*** Opening of EXTRACT PROVIDED ***

Original entry here.
Age: 24 (had a birthday since posting my last article lol)
Number of Births: 3
Ages of Children: 5 years old, 23 Months old, and 4 months old.
Hello again!! I just thought that I’d update on my post “The Shape That Love Built”. I still feel the way I did in that one. I really do. I look at myself in the mirror and see past the sagging breasts,flabby belly, chubby legs and dimpled bum… and say “helloooooooooo gorgeous!” I am updating for another reason… to let people know that I’ve been through a lot since I wrote that last post, I gave birth 2 days after submitting the article actually. My son was 9lbs even, my SMALLEST baby, the easiest birth, but the hardest to recover from. You see. Sometime during the birth… my right leg was paralyzed. It’s not permanent, and I CAN use it again, but it took 6 weeks for me to be able to walk unassisted (as in, without a walker, cane or wheelchair),
and its been about 6 or so weeks since I gained feeling and control back, and I still cant feel parts of my leg, or the bottom of my foot. My leg is incredibly weak now, and I need a brace to walk, otherwise my leg just folds up under its own weight. For a time, I thought and asked myself; why me? And a little while ago, I realized that the answer was sitting right here. It happened because it was supposed to. That’s the simple answer anyways. The longer answer is that it happened so that I can be the voice for other women and show them that yes… something terrible and physically happened to me during the birth of my son, but I still get out of bed every day, I still slide down the stairs on my bum like my toddler does, and I still make them
breakfast, pack my eldest’s lunch for school, and get lost in my youngest son’s smiling face. It happened because I am supposed to show women that they can do it too. That its ok to scream, cry, stamp your
feet in frustration, and grieve when something terrible happens. I am supposed to be their voice, and tell the people that made this happen to me that its not ok, that they stole my independence from me, and show them that its not ok to just sweep it under the rug or let them think that I’ve forgotten (believe me, I haven’t and I am reminded every time I can’t help my 5 year old practice for soccer, or race around the back yard with my toddler, or dance with my baby). I believe that I also have to tell other women that this has happened to… because they ARE out there, that even though one or both of your legs aren’t working for you the way you want them to, and you have a brace or a chair to help you walk… you are still beautiful and
perfect. My leg is swollen right now. I am not sure why, neither are the doctors who have been trying to figure it out. It dimples when someone presses on it, it has stretch marks, and its not “pretty” to look at… but that’s just a small part of the overall package. If its happened to you, I understand. Its hard to deal with, but we do what we have to. And that my friends is what makes us stronger than the strongest man, it makes us more beautiful than this year’s sexiest woman, and it makes us even better than we were before… why? Because we have to work harder for it to make things like going to get a cup of water, showering, and all those little things that people who don’t have to deal with the un-cooperative limbs take for granted. So, I
guess I’m saying that I believe that you are all still beautiful, strong, and wonderful people… and to never take your legs for granted. I also think that I needed to update for my own well-being. I needed to say out loud (or at least on a public site/board) that I’m ok, and that there are a lot worse cases out there. Its my own personal therapy. I guess… I needed to get it off of my chest. Its been a huge weight that I’ve had to bare for the past 4 months, and it feels really good to write this, and tell others my story, and to let them know… that it does get better because once you hit rock bottom, the only way to go after that is up.

*** Close of EXTRACT PROVIDED ***
*** Opening of SOURCE MATERIAL ***

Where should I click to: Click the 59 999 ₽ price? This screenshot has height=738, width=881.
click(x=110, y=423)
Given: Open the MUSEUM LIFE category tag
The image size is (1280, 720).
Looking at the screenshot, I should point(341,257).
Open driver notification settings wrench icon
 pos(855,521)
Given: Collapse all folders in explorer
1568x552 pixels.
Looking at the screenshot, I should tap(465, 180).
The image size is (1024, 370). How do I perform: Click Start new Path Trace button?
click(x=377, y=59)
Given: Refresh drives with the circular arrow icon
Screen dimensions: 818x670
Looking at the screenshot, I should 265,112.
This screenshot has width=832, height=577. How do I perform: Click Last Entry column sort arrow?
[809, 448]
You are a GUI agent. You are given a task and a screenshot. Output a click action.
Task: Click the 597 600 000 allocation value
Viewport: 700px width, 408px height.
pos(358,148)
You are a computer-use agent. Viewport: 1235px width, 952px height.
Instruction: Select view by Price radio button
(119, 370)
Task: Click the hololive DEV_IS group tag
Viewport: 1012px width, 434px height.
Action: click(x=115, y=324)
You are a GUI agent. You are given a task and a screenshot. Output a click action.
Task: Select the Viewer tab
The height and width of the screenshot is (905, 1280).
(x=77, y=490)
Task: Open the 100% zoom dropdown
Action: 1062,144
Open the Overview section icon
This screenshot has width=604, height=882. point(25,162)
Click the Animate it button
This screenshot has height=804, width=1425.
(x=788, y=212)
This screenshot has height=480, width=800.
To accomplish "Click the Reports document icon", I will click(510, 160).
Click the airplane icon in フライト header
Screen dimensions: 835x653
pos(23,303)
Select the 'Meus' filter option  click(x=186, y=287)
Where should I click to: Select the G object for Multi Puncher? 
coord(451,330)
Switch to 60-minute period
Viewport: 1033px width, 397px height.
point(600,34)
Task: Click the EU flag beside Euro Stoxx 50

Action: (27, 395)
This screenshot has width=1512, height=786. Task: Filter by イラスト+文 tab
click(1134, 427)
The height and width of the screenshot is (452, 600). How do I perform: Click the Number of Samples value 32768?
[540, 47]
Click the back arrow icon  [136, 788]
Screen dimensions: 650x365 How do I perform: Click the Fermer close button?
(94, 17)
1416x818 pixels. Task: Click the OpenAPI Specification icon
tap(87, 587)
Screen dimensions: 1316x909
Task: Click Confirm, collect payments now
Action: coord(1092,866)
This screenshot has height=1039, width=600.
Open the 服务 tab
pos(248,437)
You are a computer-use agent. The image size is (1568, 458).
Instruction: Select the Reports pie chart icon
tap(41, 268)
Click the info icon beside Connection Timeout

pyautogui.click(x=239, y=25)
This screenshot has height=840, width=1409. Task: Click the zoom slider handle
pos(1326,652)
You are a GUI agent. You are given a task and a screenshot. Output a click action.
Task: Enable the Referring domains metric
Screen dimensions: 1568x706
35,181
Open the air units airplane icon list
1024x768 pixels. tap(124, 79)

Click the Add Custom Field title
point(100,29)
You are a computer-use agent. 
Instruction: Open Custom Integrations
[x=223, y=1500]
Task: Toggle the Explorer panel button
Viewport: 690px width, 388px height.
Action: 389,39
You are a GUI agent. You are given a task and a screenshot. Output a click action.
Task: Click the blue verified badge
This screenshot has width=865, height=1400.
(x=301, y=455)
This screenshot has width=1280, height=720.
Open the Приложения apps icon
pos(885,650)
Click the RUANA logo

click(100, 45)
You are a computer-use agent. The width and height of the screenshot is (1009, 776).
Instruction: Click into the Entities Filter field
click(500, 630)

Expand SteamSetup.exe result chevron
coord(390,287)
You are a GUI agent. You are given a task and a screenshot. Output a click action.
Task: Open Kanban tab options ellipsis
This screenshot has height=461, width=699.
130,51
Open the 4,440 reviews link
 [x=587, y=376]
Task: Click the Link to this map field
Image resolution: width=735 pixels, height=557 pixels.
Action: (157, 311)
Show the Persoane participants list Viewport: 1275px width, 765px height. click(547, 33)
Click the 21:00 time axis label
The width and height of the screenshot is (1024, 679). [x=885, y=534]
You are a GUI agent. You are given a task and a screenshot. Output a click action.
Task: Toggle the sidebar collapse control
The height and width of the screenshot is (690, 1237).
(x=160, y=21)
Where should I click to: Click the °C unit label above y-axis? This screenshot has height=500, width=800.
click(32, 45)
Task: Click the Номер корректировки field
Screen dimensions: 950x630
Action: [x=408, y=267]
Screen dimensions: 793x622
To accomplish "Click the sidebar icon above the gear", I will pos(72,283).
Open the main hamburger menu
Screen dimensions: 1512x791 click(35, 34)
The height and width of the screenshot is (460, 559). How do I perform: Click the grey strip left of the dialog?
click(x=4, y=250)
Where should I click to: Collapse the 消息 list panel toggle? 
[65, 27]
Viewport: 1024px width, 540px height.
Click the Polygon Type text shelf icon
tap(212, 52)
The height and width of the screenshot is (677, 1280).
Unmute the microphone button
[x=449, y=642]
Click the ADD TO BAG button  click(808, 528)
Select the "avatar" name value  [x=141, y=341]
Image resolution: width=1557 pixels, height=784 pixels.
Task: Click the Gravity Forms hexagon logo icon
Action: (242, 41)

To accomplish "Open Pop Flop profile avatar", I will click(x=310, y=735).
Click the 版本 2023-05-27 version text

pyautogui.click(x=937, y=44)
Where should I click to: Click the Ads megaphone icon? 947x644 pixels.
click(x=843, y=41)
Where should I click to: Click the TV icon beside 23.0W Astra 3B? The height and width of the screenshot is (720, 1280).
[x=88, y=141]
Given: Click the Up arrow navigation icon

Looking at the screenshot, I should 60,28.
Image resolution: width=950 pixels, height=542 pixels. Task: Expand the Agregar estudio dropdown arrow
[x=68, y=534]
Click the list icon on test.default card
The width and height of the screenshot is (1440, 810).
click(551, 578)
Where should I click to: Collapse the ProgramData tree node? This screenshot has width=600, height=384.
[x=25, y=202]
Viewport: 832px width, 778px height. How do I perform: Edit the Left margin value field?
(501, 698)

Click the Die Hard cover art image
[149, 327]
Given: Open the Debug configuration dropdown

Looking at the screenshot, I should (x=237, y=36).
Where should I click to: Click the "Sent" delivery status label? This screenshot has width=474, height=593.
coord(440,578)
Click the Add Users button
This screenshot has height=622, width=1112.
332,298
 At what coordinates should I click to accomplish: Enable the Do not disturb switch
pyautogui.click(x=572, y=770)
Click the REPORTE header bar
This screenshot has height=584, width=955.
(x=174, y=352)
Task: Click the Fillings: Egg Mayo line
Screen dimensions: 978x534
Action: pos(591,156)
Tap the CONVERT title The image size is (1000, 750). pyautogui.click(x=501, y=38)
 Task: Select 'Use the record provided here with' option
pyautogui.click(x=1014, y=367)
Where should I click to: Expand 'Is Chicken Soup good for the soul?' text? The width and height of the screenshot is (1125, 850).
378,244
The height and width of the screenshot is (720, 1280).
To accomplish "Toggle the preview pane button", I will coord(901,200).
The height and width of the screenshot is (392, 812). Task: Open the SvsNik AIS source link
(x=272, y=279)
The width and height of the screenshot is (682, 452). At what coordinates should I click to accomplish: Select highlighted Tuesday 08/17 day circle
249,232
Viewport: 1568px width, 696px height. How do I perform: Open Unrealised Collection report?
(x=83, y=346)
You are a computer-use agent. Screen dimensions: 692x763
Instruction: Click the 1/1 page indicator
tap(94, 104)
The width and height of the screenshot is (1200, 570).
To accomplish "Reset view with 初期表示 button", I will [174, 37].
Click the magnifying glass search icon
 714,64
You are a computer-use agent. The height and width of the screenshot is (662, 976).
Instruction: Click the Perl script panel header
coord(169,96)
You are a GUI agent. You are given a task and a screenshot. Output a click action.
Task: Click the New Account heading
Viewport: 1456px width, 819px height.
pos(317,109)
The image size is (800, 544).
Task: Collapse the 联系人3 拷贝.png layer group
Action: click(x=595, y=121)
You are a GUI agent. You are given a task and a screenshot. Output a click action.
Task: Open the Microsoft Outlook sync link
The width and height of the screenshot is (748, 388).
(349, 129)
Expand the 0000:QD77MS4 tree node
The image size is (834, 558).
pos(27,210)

*** Close of SOURCE MATERIAL ***

| WORK ITEM A |
Please say whether each statement agrees with the post above, answering yes or no and quoting the deciding words of the post: (i) The son born after the earlier article was heavier than the writer's other babies. (ii) The writer needed six weeks before walking without a walker, cane or wheelchair. (iii) The doctors know why the writer's leg is swollen.
| WORK ITEM B |
Write out the part of the post from "Original entry here." to "4 months old." word for word.

| EXERCISE OUTPUT A |
(i) No: "My son was 9lbs even, my SMALLEST baby"
(ii) Yes: "it took 6 weeks for me to be able to walk unassisted (as in, without a walker, cane or wheelchair)"
(iii) No: "I am not sure why, neither are the doctors who have been trying to figure it out."

| EXERCISE OUTPUT B |
Original entry here.
Age: 24 (had a birthday since posting my last article lol)
Number of Births: 3
Ages of Children: 5 years old, 23 Months old, and 4 months old.